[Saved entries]
※ ※ ※

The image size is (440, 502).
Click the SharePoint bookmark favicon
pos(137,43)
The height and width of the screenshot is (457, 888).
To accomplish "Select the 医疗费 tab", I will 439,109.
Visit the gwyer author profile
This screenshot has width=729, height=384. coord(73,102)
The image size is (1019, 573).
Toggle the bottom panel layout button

※ ※ ※

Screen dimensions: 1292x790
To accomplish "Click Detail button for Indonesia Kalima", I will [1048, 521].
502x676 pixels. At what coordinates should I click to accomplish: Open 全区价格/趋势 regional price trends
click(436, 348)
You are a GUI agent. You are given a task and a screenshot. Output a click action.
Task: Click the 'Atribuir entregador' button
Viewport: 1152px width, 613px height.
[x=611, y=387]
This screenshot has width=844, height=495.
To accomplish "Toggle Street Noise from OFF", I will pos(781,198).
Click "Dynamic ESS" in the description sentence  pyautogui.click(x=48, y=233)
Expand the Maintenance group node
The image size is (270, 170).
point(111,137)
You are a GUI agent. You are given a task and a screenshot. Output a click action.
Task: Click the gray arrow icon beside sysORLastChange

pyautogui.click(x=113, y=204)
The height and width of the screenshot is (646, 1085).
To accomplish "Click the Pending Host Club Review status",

※ ※ ※

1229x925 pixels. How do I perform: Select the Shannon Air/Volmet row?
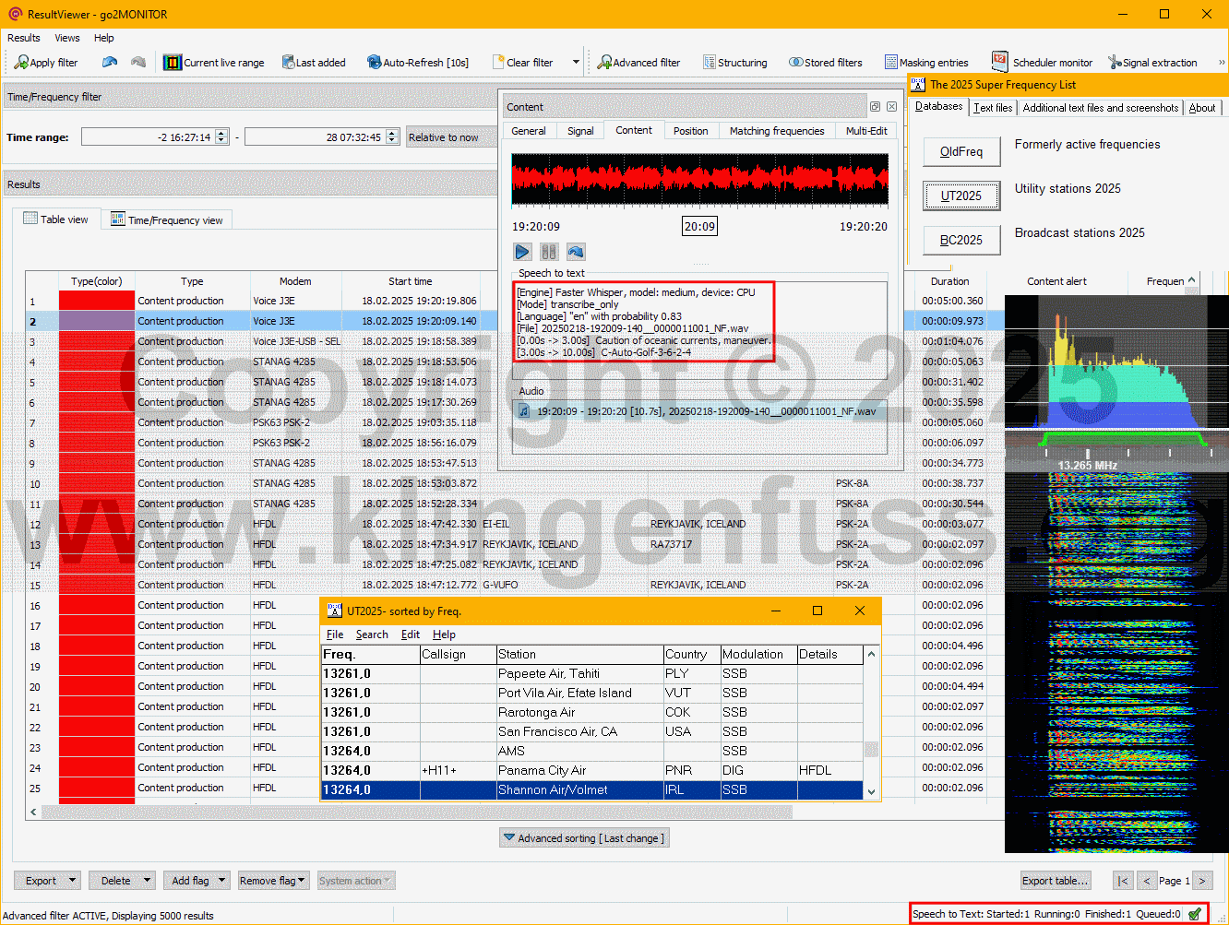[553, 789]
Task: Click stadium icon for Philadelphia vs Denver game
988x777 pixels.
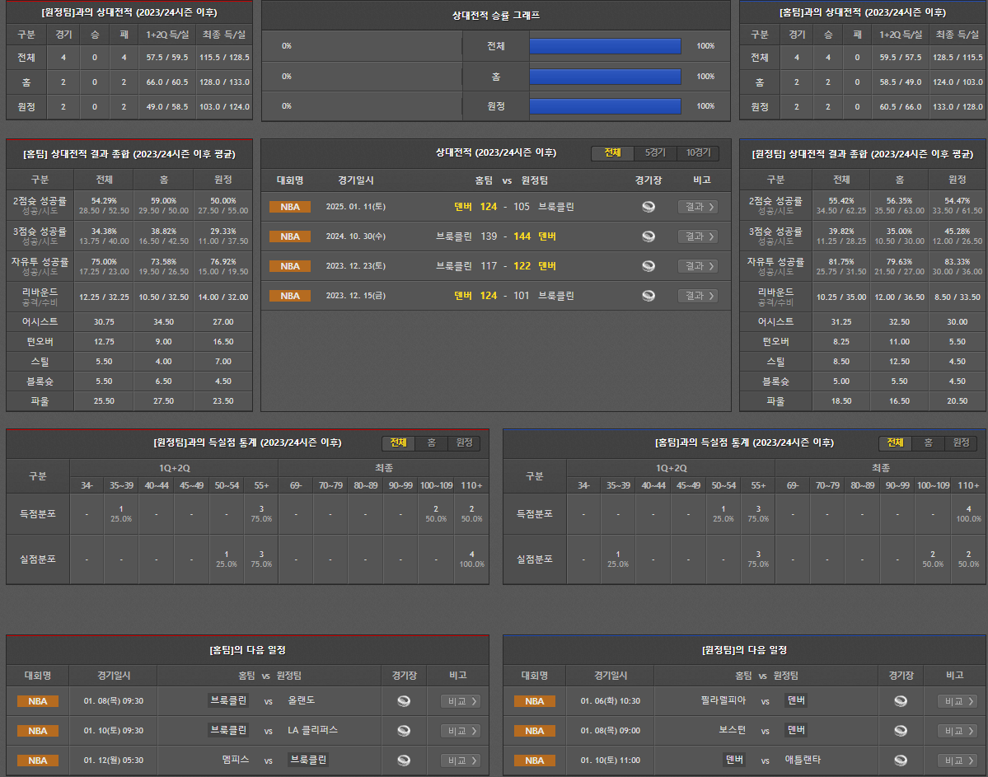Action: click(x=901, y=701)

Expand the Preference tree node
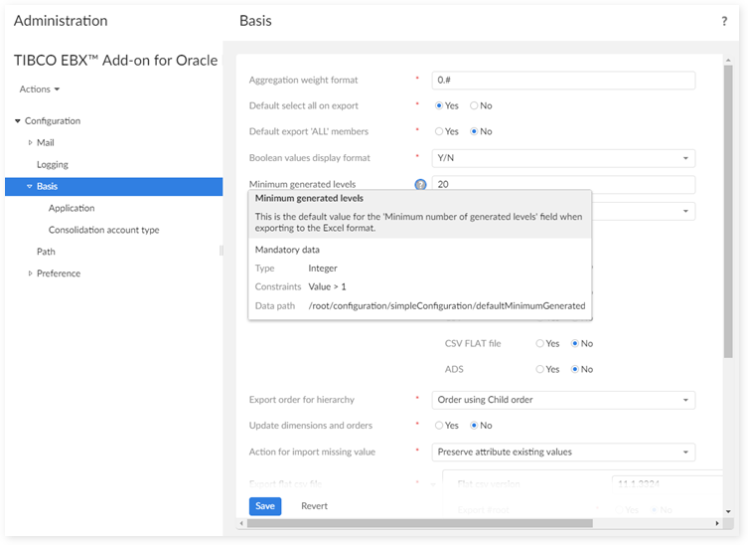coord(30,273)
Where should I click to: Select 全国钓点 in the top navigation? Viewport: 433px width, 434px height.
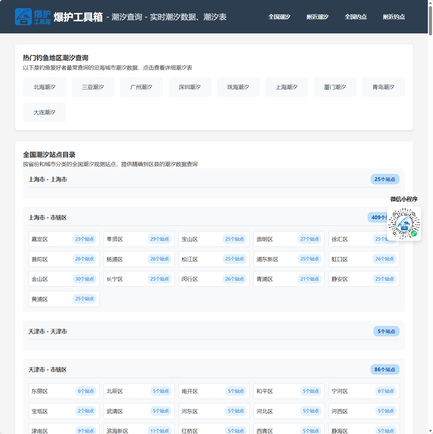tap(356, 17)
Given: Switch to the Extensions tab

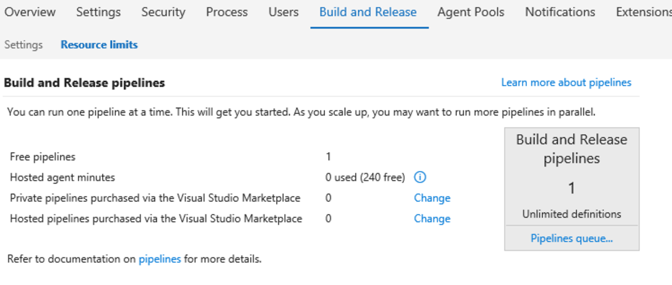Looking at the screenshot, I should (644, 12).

※ ※ ※

Copy out each line of the records where the string "will" appears.

▸ Output for this exercise:
To accomplish "Select the 医疗费 tab", I will 439,109.
To accomplish "Click Detail button for Indonesia Kalima", I will [1048, 521].
To accomplish "Toggle Street Noise from OFF", I will pos(781,198).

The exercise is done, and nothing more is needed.